诊断依据
病史、实验室检查等,从确定手术治疗到与本手术有关的治疗基本结束期间内,患者的血压(收缩压、舒张压或平均压)升高幅度大于基础血压的 30%,或收缩压 ≥ 140 mmHg 和/ 或舒张压 ≥ 90 mmHg,即可诊断。
治疗
1. 围术期高血压的控制原则
(1)保证心、脑、肾等重要脏器的血流灌注与氧合,降低心脏后负荷,维护心脏功能。
(2)服用 β 受体阻滞剂、钙离子通道阻滞药、血管紧张素转换酶抑制剂(ACEI)、血管紧张素受体拮抗药(ARB)的患者,术前继续服用。服用利血平的患者术前 7 d 停药,改用其他类型的降压药物。
(3)血压控制目标
① 一般高血压患者为 140/90 mmHg 以下;
② 伴有肾脏疾病、糖尿病、病情稳定的冠心病或脑血管病患者治疗更宜个体化,一般可将血压降至 130∕80 mmHg 以下;
③ 65 岁及以上老年人 SBP 应控制在 150 mmHg 以下。
(4)术中低血压的诊断标准与血压维持范围
① 一般患者血压降低不超过基础血压的 20%;
② 合并心、肺、脑、肾疾病的患者血压降低不超过基础血压的 10%,血压变化幅度维持在基础血压的±10%;
③ 老年患者血压降低不超过基础血压的 10%,血压变化幅度维持在基础血压的±10%。
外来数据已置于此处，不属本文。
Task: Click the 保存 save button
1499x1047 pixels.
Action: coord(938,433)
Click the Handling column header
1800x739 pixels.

(5)高血压患者因为不良因素影响,血压可急性升高,如需降压治疗,血压应不低于治疗前血压的 10%~15%,至多不能低于 25%。目前尚无延期手术的高血压阈值,原则上 Ⅲ 级以上高血压(≥ 180/110 mmHg)不影响手术进行。亦不建议在数小时内紧急降压治疗,因降压治疗过程中出现低血压可导致重要器官损伤,其危害大于高血压。由于术前镇静、抗焦虑治疗不当等诱因明确者,则进行针对性处理。
(6)需行紧急抢救生命的急诊手术,不论血压多高,均应急诊手术;严重高血压合并威胁生命的器官损害,如高血压伴左心衰竭、不稳定型或变异型心绞痛、少尿型肾衰竭、严重低钾血症(< 2.9 mmoL)等,应在短时间内尽快采取措施以改善生命重要脏器功能。
2. 主动脉夹层的围术期高血压管理
(1)手术患者的术前血压管理急性主动脉夹层的首要处理目标是通过控制主动脉壁的剪应力以限制假腔扩大。主动脉壁的剪应力受心室收缩速度、心率和血压的影响。
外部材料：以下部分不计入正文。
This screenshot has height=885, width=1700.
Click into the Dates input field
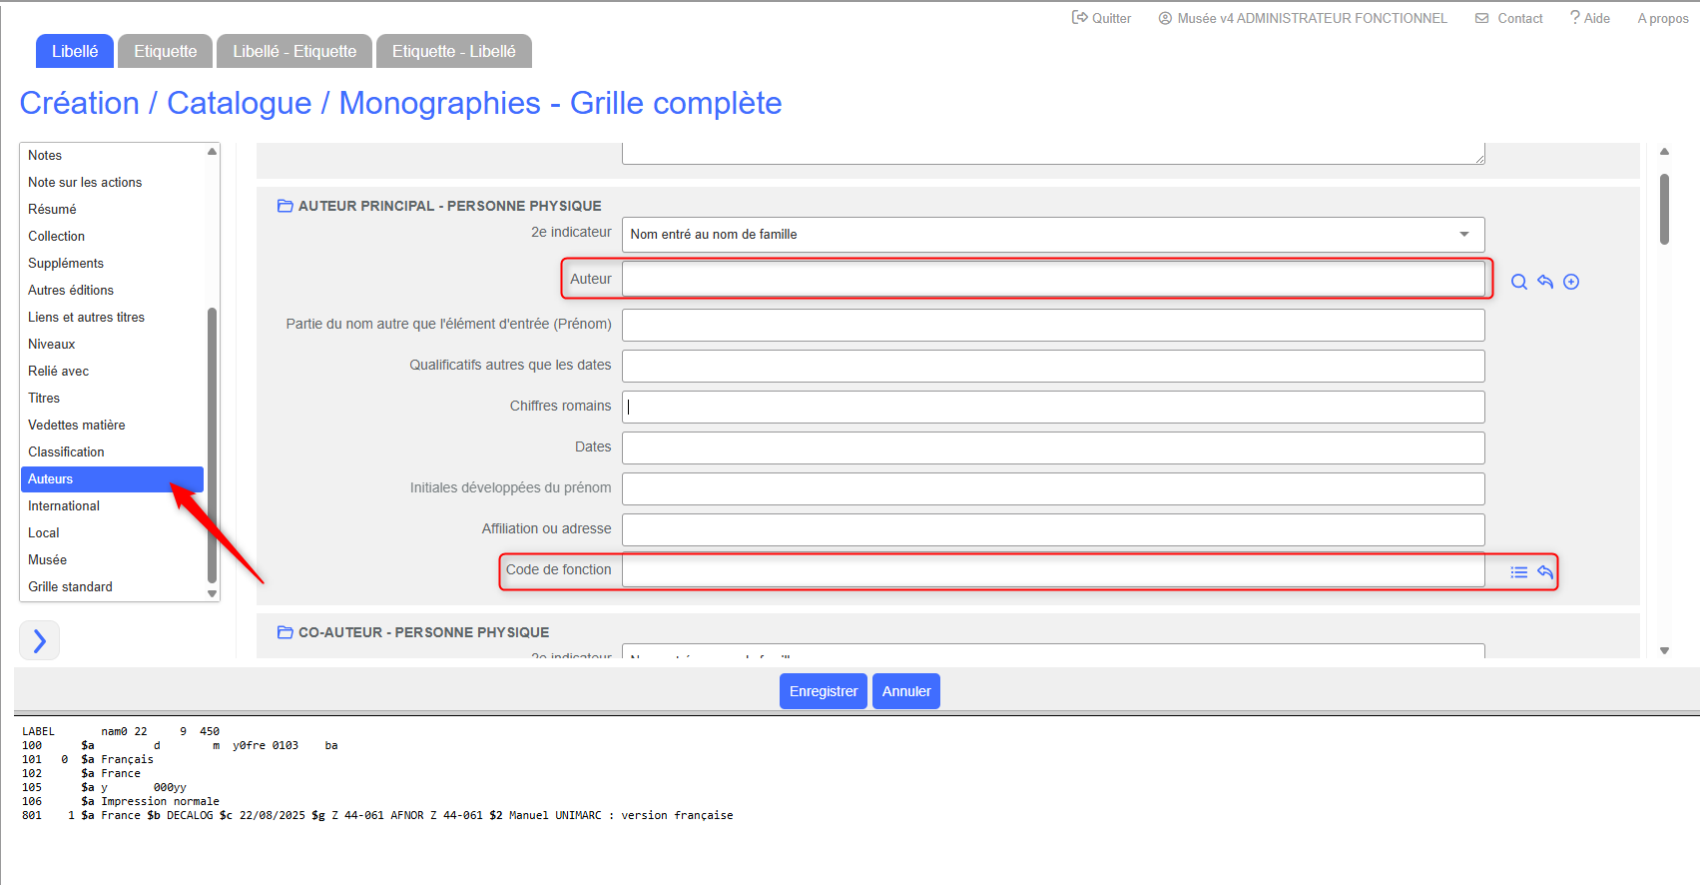tap(1052, 447)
(2)术前应为患者建立有创动脉血压监测,起始药物治疗包括使用阿片类镇痛药减轻患者疼痛、焦虑及呼吸窘迫,降低因交感兴奋而导致的血压升高、心率增快。但镇痛治疗不建议使用非甾体类抗炎药,因有诱发高血压、肾功能不全的风险。
(3)血压控制目标
循环管理目标是将 SBP 降至 120 mmHg 以下或能够满足终末器官灌注的最低血压,将心率控制在 60~80 次∕min。
(4)降压治疗措施
① 对于心率快、血压偏高的患者,首选 β 受体阻滞剂如美托洛尔、阿替洛尔、兰地洛尔、艾司洛尔等。如有使用禁忌(如哮喘、充血性心力衰竭、慢性阻塞性肺疾病),可考虑给予超短效的艾司洛尔或者兰地洛尔。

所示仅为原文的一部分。